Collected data

======

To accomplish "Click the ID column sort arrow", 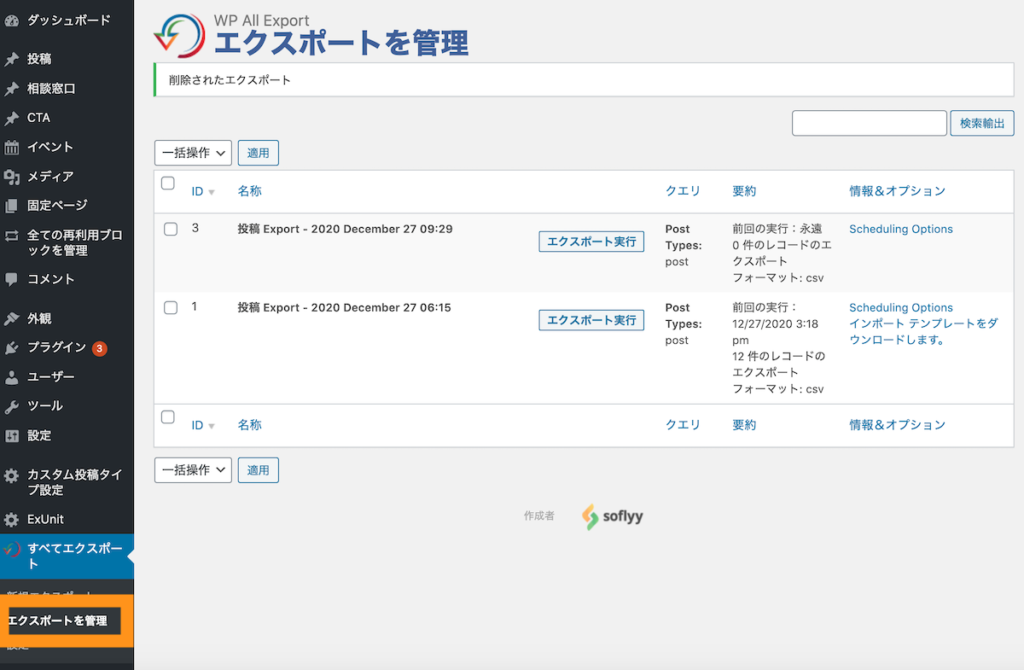I will click(212, 191).
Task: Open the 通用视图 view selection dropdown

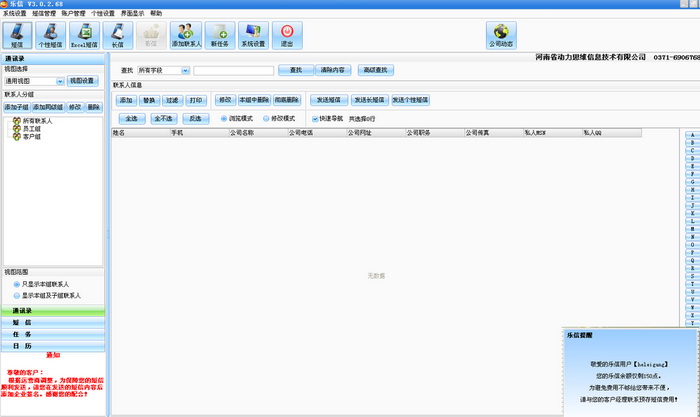Action: [x=34, y=80]
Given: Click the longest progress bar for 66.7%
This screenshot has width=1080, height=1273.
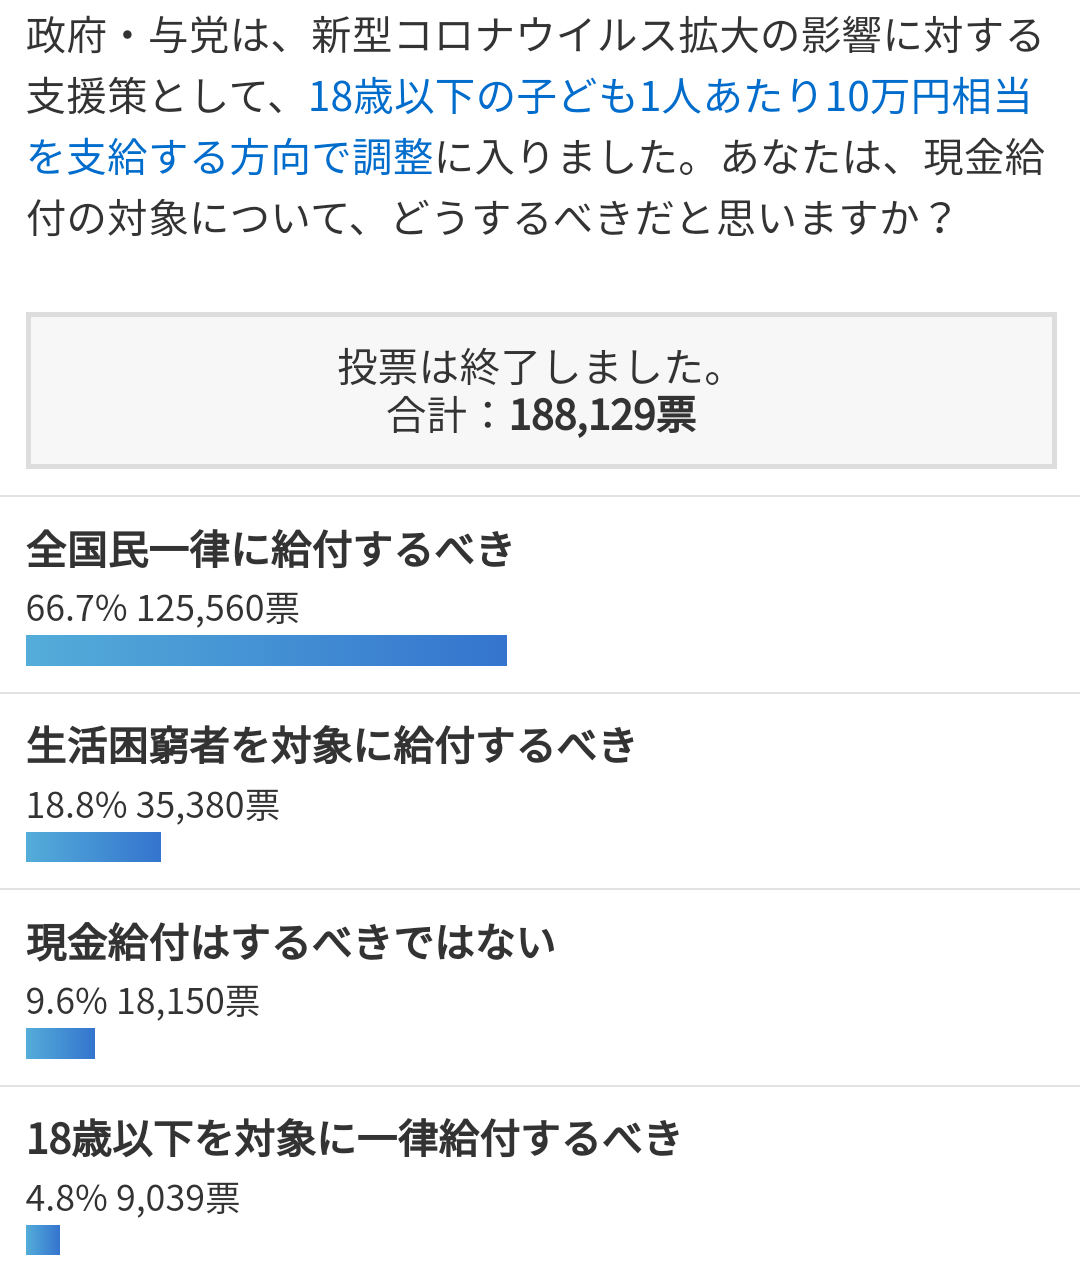Looking at the screenshot, I should [x=266, y=650].
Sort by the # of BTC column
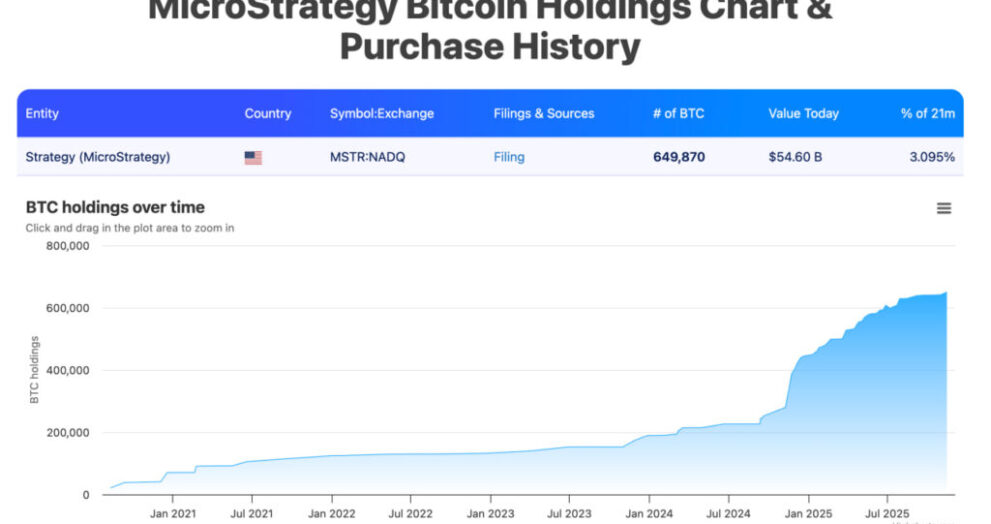The height and width of the screenshot is (524, 991). 678,114
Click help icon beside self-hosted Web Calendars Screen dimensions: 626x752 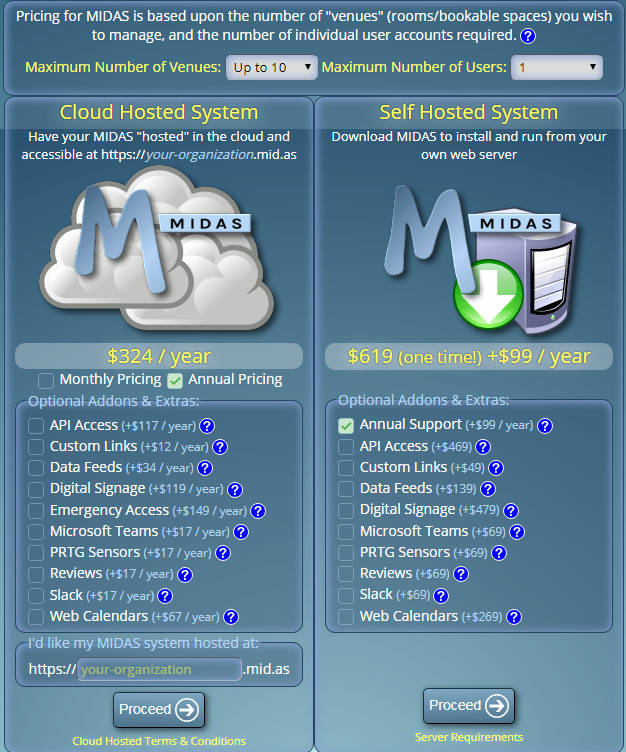tap(514, 617)
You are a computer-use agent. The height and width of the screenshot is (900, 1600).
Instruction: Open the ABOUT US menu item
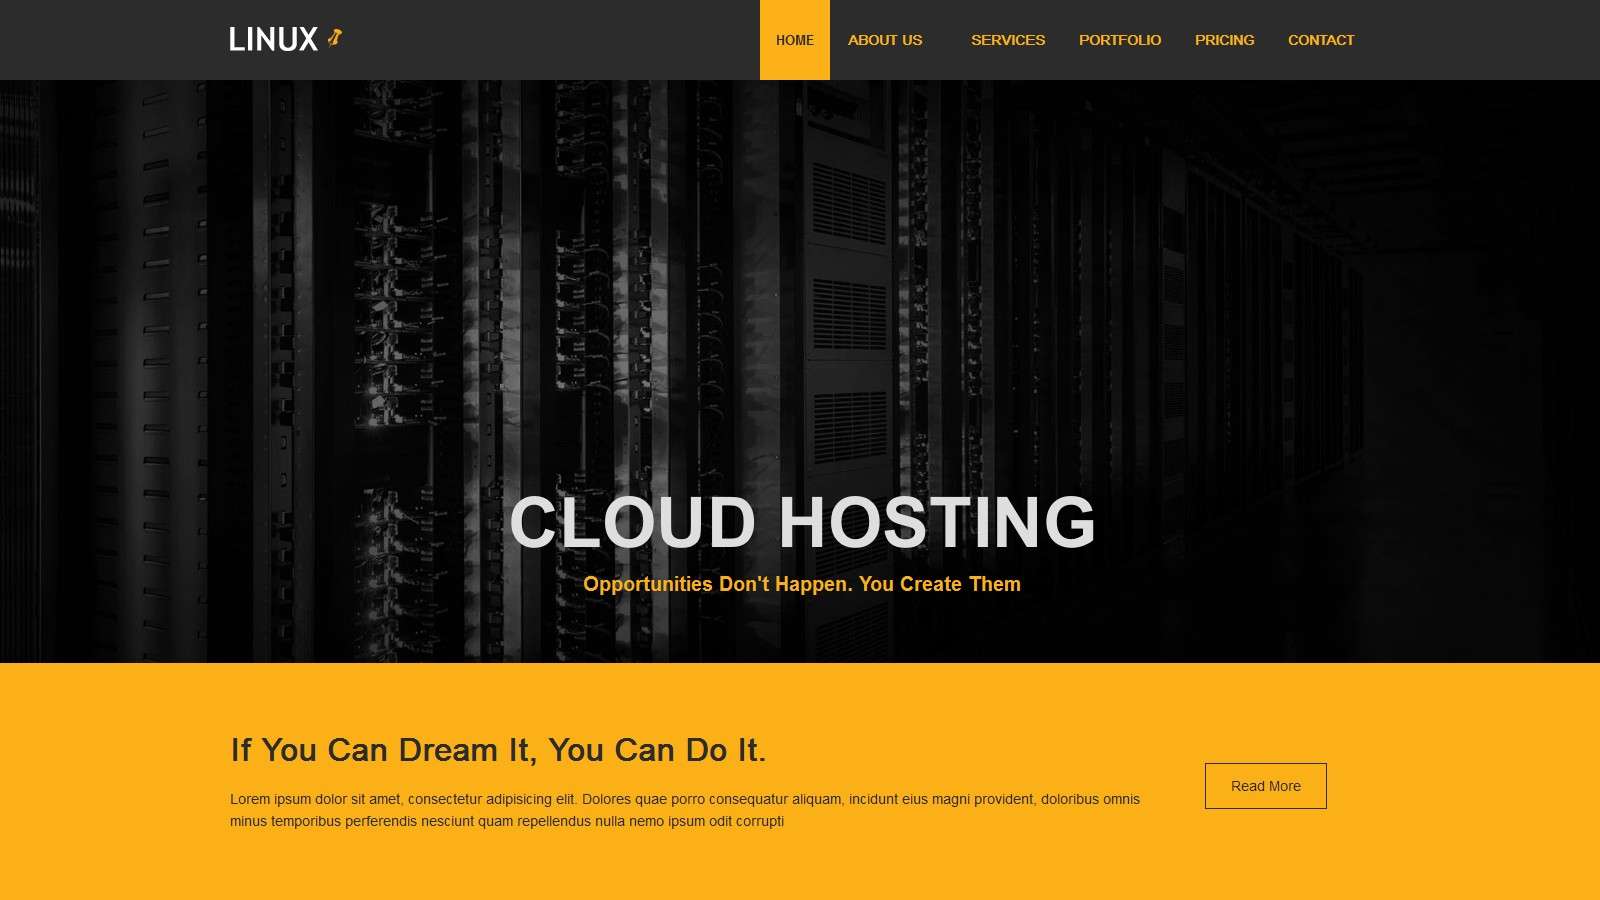pyautogui.click(x=884, y=40)
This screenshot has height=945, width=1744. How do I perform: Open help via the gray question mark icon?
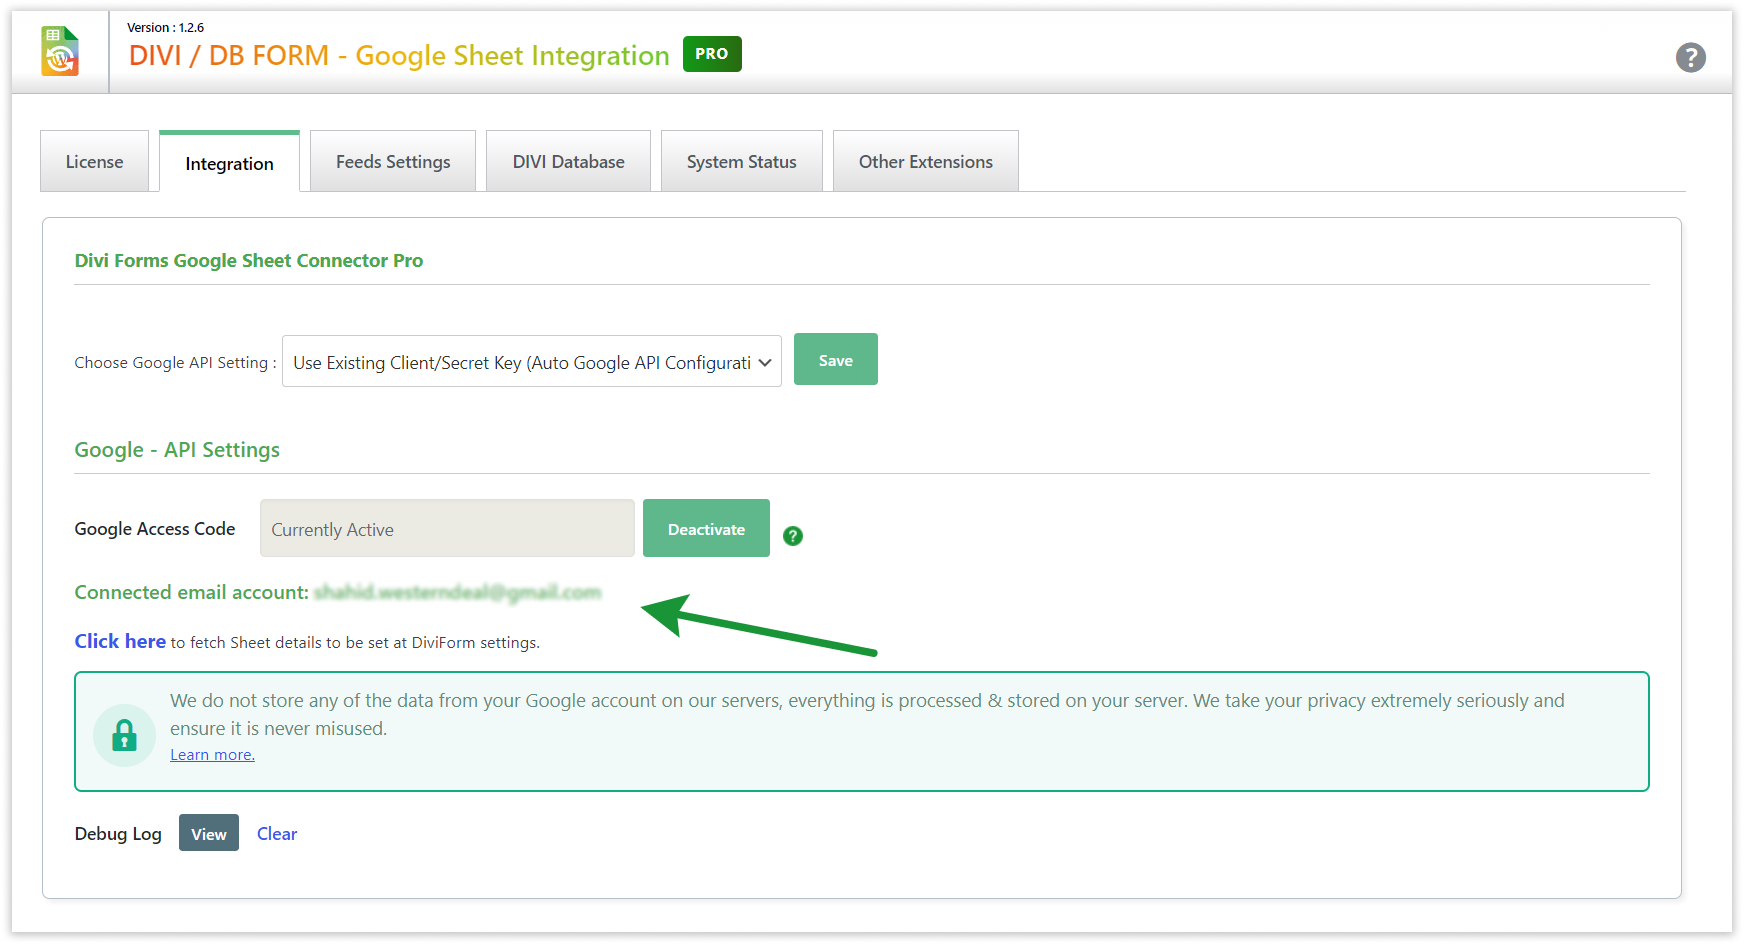(1690, 58)
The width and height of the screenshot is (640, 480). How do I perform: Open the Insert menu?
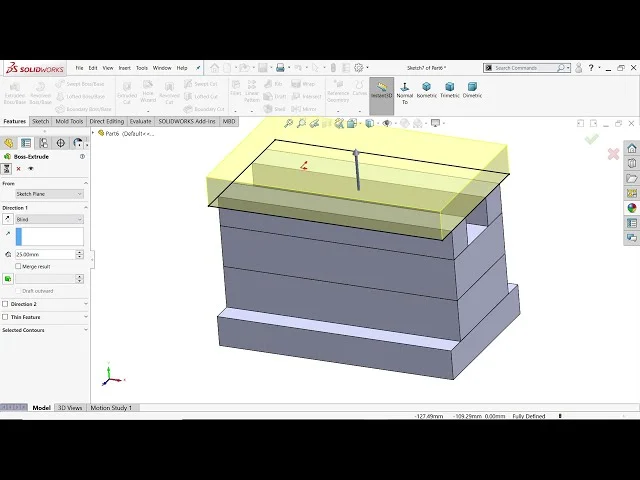pos(124,68)
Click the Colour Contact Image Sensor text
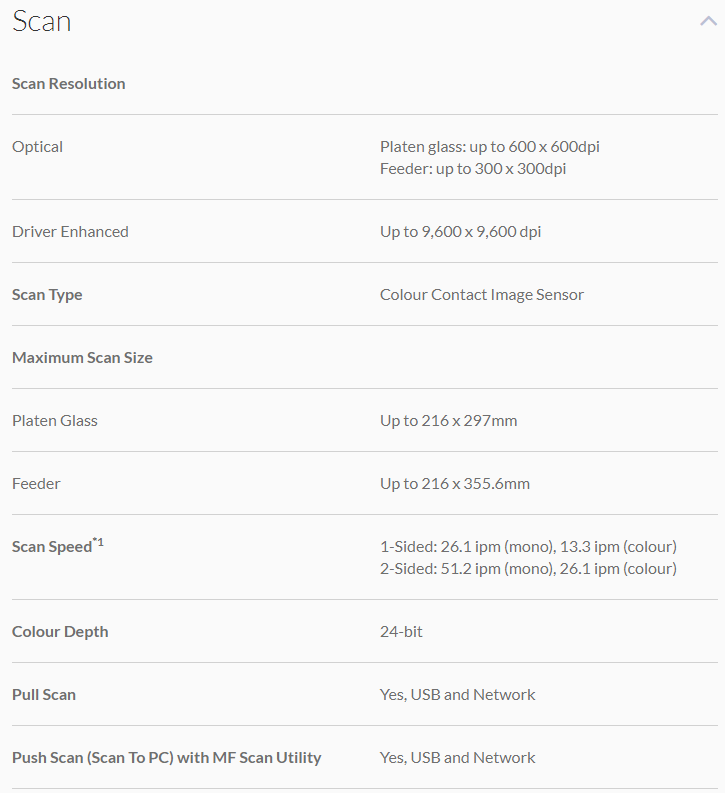Screen dimensions: 725x793 [x=482, y=295]
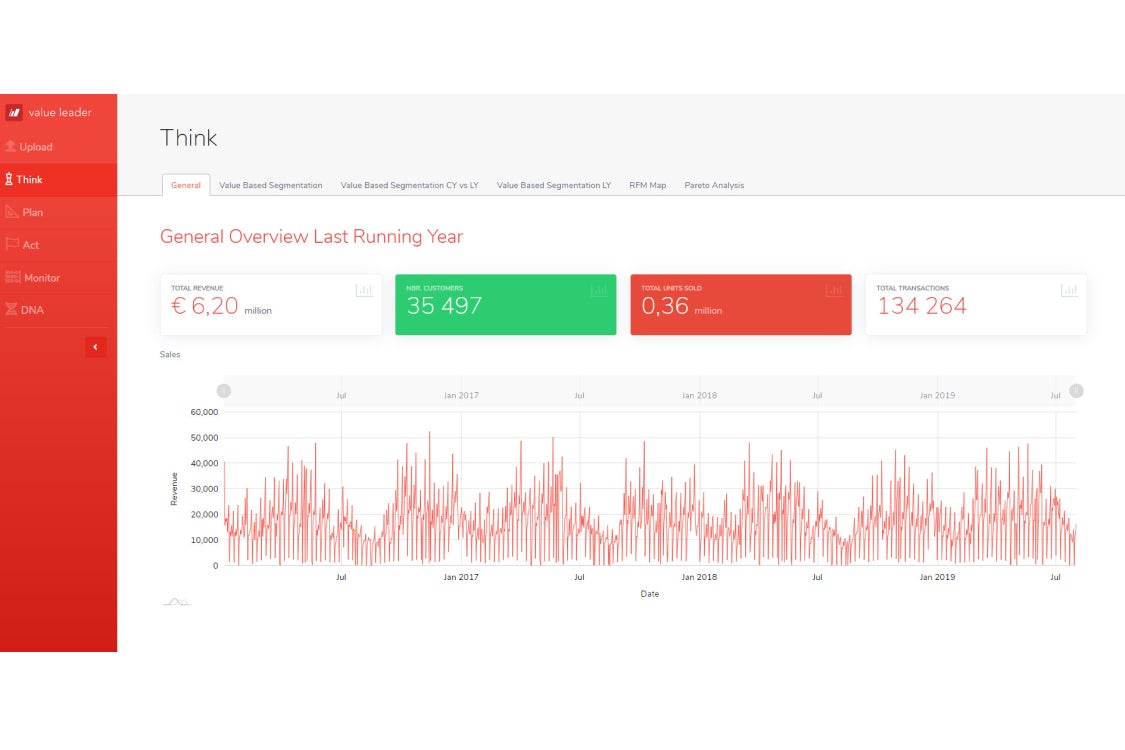Click chart icon on Total Transactions card
Screen dimensions: 1125x750
click(1069, 291)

======

§ YOUR INSTRUCTIONS
In the entries above, find the line containing "You are a computer-use". Transcribe it and every later line to the end, exactly, and leave out the pictures.

§ EXPECTED ANSWER
You are a computer-use agent. The height and width of the screenshot is (900, 1600).
Instruction: Open the ABOUT US menu item
pyautogui.click(x=884, y=40)
This screenshot has height=945, width=1744. How do I perform: Open help via the gray question mark icon?
(1690, 58)
The width and height of the screenshot is (640, 480). How do I perform: Open the Insert menu?
pos(124,68)
Click the Colour Contact Image Sensor text
Screen dimensions: 725x793 [x=482, y=295]
Click chart icon on Total Transactions card
Screen dimensions: 1125x750
click(1069, 291)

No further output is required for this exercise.